To be done: Which rows below contain the string "checkbox"? List each of them in full, treating uppercase and lowercase letters as different.

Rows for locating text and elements
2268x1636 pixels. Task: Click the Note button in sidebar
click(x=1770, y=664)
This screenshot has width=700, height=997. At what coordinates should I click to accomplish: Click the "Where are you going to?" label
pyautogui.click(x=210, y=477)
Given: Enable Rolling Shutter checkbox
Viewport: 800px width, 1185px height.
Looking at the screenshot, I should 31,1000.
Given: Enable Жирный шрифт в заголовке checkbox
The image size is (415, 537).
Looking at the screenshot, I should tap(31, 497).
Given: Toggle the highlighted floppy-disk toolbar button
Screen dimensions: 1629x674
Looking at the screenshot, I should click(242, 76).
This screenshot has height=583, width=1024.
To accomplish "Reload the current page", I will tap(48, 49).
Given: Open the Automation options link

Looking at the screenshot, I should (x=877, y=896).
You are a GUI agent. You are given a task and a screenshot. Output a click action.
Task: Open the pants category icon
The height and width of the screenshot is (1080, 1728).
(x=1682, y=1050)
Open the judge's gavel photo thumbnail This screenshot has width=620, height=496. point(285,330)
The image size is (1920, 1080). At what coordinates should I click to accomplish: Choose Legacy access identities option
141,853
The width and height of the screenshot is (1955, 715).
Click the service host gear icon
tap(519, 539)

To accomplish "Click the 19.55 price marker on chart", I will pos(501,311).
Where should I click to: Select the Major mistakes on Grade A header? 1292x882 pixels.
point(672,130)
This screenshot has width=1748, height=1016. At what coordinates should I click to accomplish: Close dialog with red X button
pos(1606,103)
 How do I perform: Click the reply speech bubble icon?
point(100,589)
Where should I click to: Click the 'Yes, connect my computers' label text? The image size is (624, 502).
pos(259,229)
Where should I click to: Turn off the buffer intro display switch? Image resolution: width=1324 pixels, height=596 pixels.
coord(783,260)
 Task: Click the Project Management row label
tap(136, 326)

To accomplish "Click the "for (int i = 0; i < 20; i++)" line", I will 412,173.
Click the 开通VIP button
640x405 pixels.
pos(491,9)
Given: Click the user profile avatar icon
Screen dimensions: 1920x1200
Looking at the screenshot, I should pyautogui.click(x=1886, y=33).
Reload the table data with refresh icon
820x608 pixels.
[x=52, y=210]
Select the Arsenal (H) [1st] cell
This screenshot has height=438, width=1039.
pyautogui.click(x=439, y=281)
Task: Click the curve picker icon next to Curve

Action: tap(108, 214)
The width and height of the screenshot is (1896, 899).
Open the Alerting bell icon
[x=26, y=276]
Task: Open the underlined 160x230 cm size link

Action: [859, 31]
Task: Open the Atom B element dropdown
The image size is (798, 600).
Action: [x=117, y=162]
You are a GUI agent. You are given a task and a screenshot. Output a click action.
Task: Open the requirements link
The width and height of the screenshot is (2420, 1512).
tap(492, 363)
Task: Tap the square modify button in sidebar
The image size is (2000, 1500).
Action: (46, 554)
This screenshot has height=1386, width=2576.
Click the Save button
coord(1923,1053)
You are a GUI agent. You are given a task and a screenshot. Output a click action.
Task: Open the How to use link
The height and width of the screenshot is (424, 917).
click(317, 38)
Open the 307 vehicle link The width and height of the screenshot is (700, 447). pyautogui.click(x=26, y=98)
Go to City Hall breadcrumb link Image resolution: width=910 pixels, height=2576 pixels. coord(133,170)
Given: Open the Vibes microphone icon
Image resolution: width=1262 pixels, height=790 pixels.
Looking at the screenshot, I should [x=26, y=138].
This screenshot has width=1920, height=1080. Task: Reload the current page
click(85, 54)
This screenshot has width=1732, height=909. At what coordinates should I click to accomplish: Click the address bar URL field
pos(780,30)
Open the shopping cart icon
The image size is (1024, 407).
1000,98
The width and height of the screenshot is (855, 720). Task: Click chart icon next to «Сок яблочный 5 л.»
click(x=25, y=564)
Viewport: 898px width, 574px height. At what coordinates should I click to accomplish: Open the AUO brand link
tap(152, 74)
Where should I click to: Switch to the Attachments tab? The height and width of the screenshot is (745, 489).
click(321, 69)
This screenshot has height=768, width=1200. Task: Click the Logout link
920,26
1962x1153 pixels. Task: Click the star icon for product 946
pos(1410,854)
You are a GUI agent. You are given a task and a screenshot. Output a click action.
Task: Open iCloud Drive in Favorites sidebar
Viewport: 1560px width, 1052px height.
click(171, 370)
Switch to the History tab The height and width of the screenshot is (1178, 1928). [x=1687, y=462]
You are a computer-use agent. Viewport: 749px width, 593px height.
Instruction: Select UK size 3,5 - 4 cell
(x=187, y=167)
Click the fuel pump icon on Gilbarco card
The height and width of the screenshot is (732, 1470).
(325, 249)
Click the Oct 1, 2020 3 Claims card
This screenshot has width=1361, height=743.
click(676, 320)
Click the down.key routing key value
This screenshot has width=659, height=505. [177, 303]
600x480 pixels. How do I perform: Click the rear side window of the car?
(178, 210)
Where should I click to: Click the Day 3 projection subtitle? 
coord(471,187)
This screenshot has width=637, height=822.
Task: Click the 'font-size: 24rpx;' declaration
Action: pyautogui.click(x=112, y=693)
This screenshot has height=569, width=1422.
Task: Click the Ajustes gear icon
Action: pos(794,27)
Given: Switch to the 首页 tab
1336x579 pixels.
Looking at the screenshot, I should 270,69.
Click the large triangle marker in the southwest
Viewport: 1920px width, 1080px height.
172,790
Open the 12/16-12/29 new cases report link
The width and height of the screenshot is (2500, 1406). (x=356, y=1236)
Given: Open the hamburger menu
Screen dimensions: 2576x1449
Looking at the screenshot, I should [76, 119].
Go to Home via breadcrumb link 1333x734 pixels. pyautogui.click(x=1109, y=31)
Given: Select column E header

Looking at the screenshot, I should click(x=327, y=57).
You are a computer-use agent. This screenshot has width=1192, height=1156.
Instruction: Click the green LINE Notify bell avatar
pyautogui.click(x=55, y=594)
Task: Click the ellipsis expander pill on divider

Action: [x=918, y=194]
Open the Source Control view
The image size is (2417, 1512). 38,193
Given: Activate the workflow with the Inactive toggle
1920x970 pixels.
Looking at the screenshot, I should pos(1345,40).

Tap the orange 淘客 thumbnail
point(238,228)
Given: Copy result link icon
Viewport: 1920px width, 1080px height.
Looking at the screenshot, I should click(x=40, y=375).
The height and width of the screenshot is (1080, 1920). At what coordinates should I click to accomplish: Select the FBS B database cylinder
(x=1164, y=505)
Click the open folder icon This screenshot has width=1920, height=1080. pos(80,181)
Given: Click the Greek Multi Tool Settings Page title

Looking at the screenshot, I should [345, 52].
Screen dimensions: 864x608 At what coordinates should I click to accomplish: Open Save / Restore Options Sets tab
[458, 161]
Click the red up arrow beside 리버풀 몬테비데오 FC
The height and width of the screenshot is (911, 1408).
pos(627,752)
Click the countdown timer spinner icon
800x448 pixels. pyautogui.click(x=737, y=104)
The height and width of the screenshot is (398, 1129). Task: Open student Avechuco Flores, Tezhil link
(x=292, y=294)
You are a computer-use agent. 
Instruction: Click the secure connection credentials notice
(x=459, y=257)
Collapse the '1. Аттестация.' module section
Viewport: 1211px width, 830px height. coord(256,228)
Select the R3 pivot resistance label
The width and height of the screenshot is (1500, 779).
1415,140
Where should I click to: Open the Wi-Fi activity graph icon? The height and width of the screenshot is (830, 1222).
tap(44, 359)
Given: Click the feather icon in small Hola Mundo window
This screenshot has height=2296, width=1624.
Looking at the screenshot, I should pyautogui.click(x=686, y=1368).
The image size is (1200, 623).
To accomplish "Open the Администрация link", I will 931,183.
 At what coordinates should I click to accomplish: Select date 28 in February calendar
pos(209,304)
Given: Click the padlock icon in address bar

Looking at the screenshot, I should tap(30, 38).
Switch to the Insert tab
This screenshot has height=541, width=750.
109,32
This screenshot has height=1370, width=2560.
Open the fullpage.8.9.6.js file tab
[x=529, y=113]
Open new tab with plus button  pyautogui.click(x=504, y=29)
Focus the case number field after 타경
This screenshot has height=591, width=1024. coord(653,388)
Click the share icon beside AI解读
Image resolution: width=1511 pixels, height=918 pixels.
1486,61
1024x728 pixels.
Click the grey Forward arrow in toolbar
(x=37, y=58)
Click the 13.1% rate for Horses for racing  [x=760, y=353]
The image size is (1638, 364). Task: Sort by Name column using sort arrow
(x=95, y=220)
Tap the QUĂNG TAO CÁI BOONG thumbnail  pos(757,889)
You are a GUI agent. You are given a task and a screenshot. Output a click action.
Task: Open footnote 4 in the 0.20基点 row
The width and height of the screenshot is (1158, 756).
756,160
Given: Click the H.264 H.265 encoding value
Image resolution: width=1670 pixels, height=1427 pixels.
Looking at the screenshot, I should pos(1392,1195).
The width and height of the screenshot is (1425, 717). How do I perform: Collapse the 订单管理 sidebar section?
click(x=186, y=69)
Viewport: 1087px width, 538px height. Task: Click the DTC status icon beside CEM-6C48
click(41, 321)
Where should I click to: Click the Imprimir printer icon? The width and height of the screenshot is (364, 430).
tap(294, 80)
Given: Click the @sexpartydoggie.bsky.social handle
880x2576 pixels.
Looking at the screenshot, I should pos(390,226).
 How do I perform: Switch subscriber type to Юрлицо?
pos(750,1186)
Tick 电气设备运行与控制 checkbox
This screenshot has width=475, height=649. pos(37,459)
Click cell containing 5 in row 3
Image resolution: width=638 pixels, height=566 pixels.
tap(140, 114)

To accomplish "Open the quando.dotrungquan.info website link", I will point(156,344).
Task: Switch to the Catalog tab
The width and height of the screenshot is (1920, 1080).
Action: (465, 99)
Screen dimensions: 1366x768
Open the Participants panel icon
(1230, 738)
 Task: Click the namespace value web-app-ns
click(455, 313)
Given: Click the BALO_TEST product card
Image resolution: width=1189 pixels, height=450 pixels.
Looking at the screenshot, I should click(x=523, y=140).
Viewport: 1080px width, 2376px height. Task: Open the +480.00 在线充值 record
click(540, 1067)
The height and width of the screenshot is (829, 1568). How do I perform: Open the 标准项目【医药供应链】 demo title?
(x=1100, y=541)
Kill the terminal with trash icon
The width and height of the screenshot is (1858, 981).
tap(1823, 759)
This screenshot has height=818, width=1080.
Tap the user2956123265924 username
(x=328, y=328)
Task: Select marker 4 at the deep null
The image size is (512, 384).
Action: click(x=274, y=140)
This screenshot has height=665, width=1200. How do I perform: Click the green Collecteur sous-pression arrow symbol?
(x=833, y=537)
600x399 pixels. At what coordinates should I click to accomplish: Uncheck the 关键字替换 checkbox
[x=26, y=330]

In response:
Given: Enable Rolling Shutter checkbox
Given: Enable Жирный шрифт в заголовке checkbox
Tick 电气设备运行与控制 checkbox
600x399 pixels. At what coordinates should I click to accomplish: Uncheck the 关键字替换 checkbox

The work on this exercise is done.